Giving the unknown a chance is a good policy for film festivals as well as musical tastes, as I learned watching four films—two highly anticipated, two based on pure word of mouth—at SXSW. Andrea Riseborough is excellent in everything she does, which propelled the Northern Irish film Here Before to the top of my list; by the end of this classic “is she crazy, or is everyone conspiring against her?” psychological thriller, however, I had to admit that the film’s slow burn and minimalist exposition made it an exquisitely shot, brilliantly acted bore. On the other hand, I added the Norwegian comedy Ninjababy to my list at the last minute, and was stunned to see a perspective shared by many people I know but rarely depicted on screen—that a fetus is not a precious miracle but an annoying, errant sperm squatting in someone’s uterus—with both honesty and warmth.

On the documentary side, too, my predictions were proven wrong. I was looking forward to the FX doc Hysterical, based on the idea that it wouldn’t be out to prove that women “really are funny!”—that it might take that as a given and proceed from there. But although that particular low bar as been cleared, Hysterical is still an elementary survey of the struggles of women in stand-up that glides over the surface of much of its most interesting material in favor of trite (if true) declarations of the power of women supporting women. Luchadoras, on the other hand, makes a similar point in more poetic fashion, by following four female lucha libre athletes in the Mexican border city of Ciudad Juarez. Women go missing in Ciudad Juarez in chillingly large numbers, and have for decades. Amid this ongoing femicide, directors Paola Calvo and Patrick Jasim depict how women in the city refuse to submit to fear through solidarity, self-defense, and, yes, sport. By the end of the documentary, an image of a bloodied and bruised luchadora holding up an opponent’s mask after winning a fight gains a profound and affecting resonance.

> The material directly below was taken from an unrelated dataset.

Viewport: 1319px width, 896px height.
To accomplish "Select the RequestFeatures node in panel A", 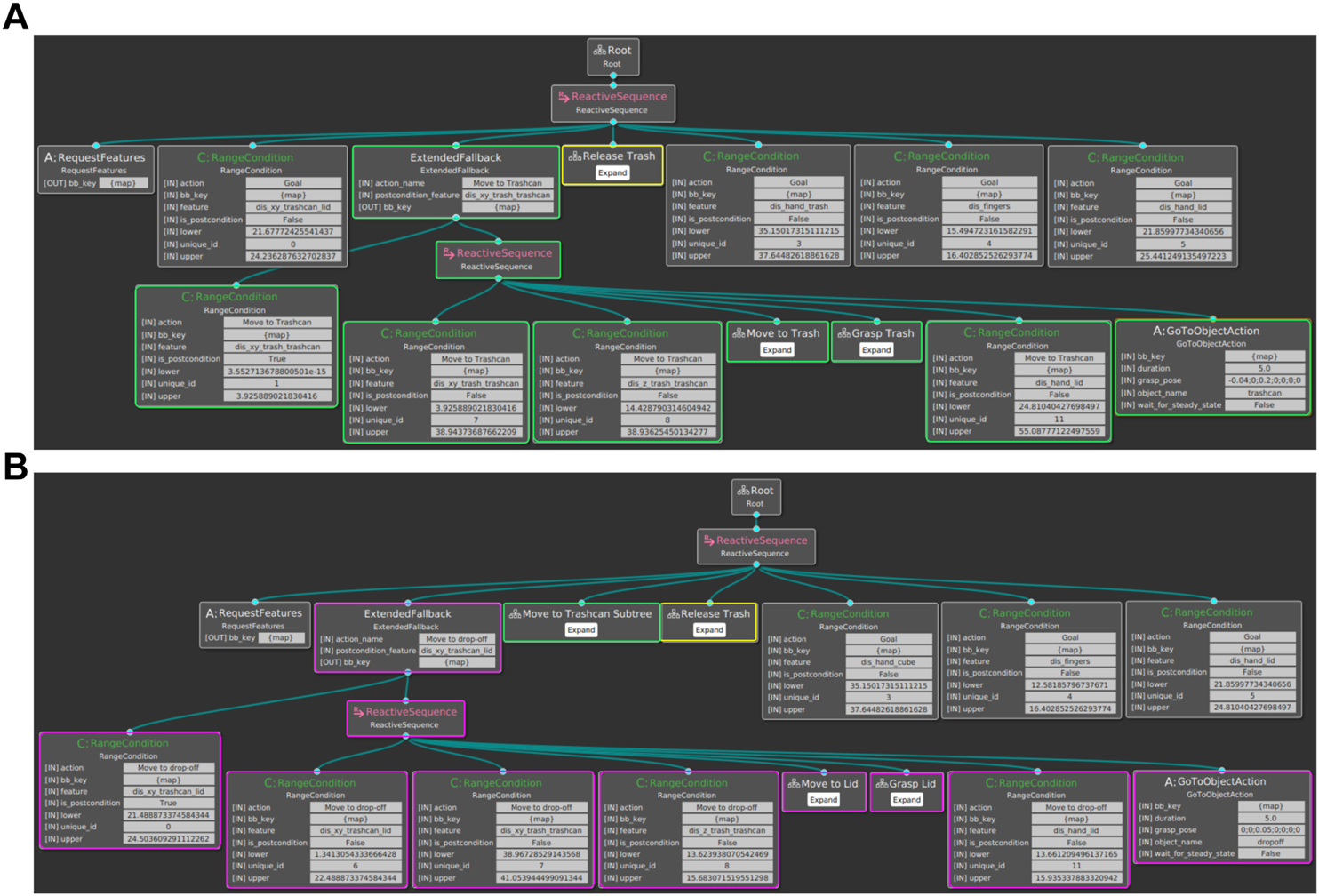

Opening this dispatch with a comment on the staggering amount of content contained within SXSW’s second virtual edition, then going on to talk about films that took me by surprise, probably isn’t very helpful for someone trying to navigate similar festivals in the future. Sorry about that. The best I can say is that while a virtual festival is missing certain aspects of the film-festival experience—the big-screen experience and the in-person camaraderie most of all—it also gives attendees more room to be spontaneous. Where in person, you might have to trek across town or switch out tickets to check out that under-the-radar selection everyone’s been talking about, on an app those films are just a few clicks away. Sure, I miss the parties, but that ease of discovery offers its own kind of magic.